Instructions for the task :: What you return should be the entries, unchanged, without their pictures.

Source material ::
********************

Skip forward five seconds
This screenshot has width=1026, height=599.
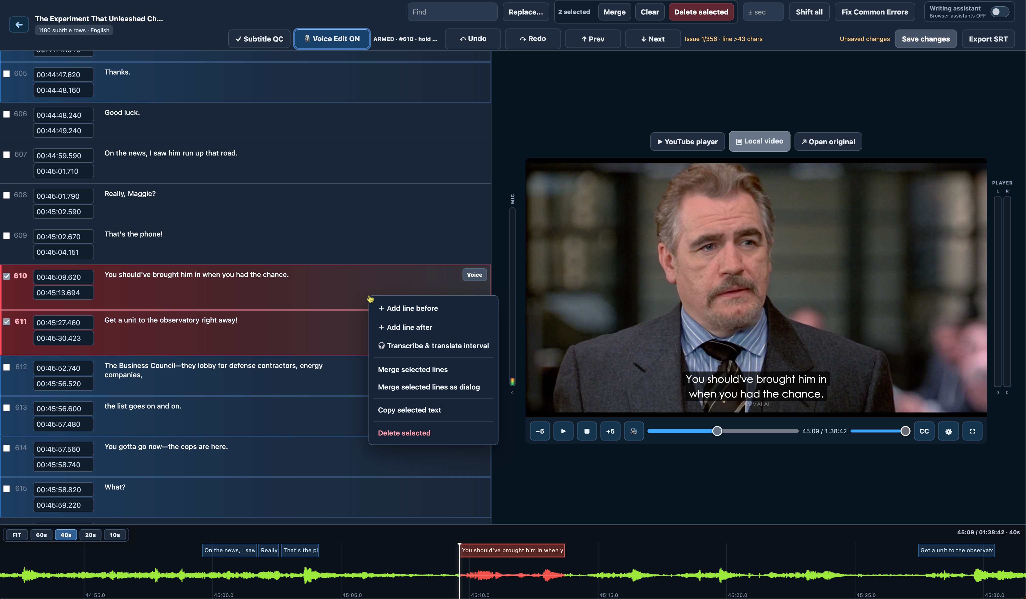[x=610, y=431]
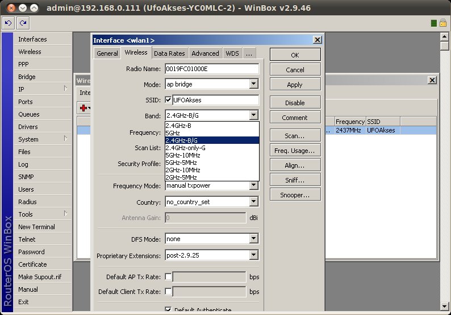Open the Mode dropdown
Viewport: 451px width, 315px height.
click(x=254, y=84)
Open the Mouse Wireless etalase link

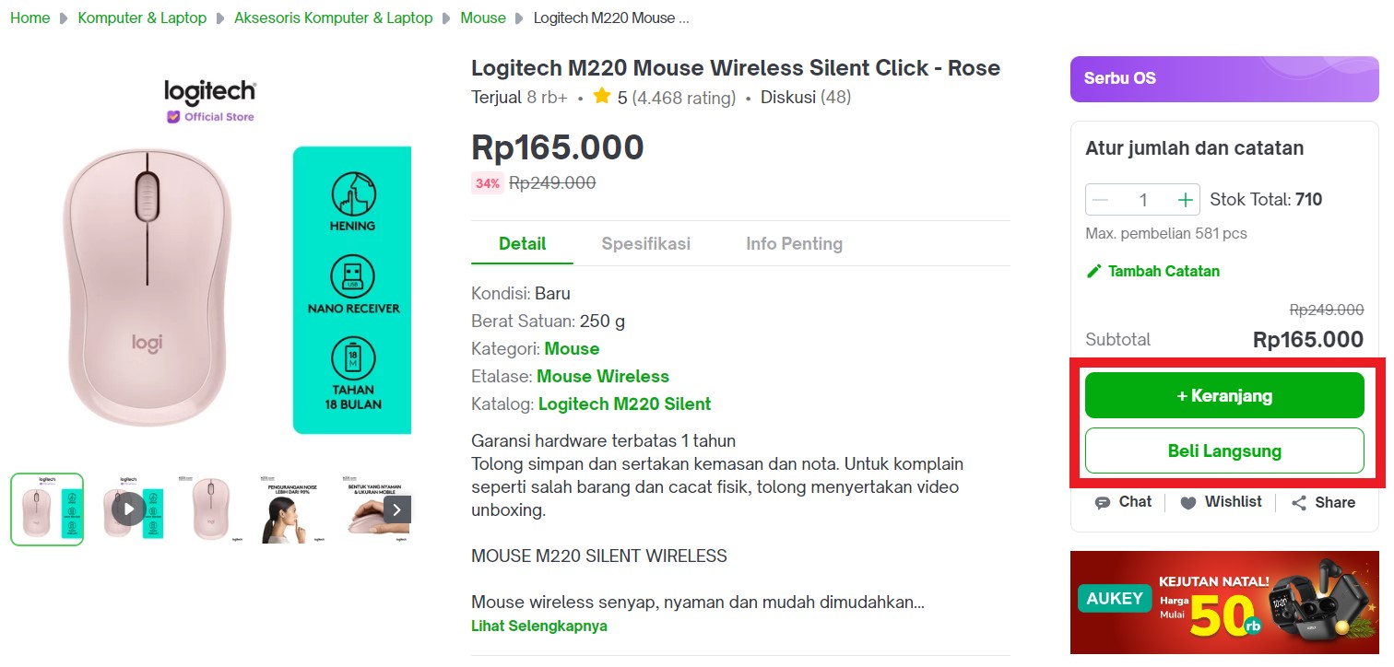[x=603, y=377]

********************

Answer to the exercise ::
Skip forward five seconds
This screenshot has width=1026, height=599.
[x=610, y=431]
Open the Mode dropdown
Viewport: 451px width, 315px height.
click(x=254, y=84)
Open the Mouse Wireless etalase link

[x=603, y=377]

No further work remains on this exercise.